NISS enrolled its first learners in July 2011 and has over 1,200 students from around 56 countries.

NISS is a member of the Council of International Schools (CIS), an approved Cambridge International Examinations (CIE) Centre, EduTrust certified, an Apple Distinguished School, fully accredited by the Western Association of Schools and Colleges (WASC), and is also an authorised International Baccalaureate (IB) World School, authorised to offer the IB Primary Years Programme (PYP) and Diploma Programme (DP). 

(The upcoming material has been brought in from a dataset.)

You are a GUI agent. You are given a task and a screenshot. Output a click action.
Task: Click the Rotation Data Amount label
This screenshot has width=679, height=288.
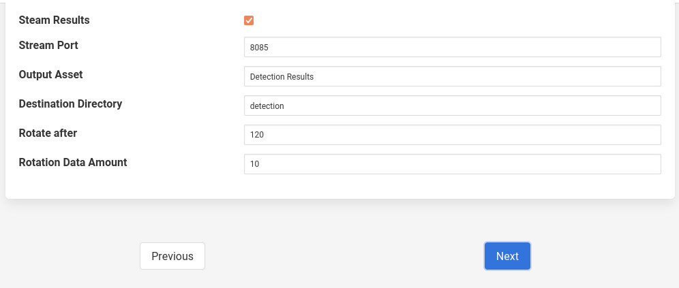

Its facilities include an Olympic-sized swimming pool, two gymnasiums, a two-tiered theatre, double-storey library, and a FIFA and World Rugby specified AstroTurf pitch. Co-curricular activities such as Swimming, Hip Hop, Taekwondo, Drama, Learn the Piano, Race Car Engineering and Make & Build your own Skate Park are offered. NISS also participates in sports competitions organised by the Athletic Conference of Singapore International Schools and has been the official host for the FINA Swimming World Cup Swim Meets since 2017.

The academic year runs from August to June.

New campus 
In late 2017, the school announced that they would move to a new campus in Aljunied located at Aljunied Walk off Aljunied Road. The new campus features a 12-storey building that has enough space for 2,000 students and includes an Olympic-sized swimming pool, a large auditorium and a 2-storey library. The school moved over to their new location in December 2019 and opened its doors in January 2020.

Alumni 
 Eleanor Lee, Singaporean actress and singer currently based in China

References

External links 

[./Https://honeykidsasia.com/nexus-international-school-singapore/ Nexus International School Parent Reviews]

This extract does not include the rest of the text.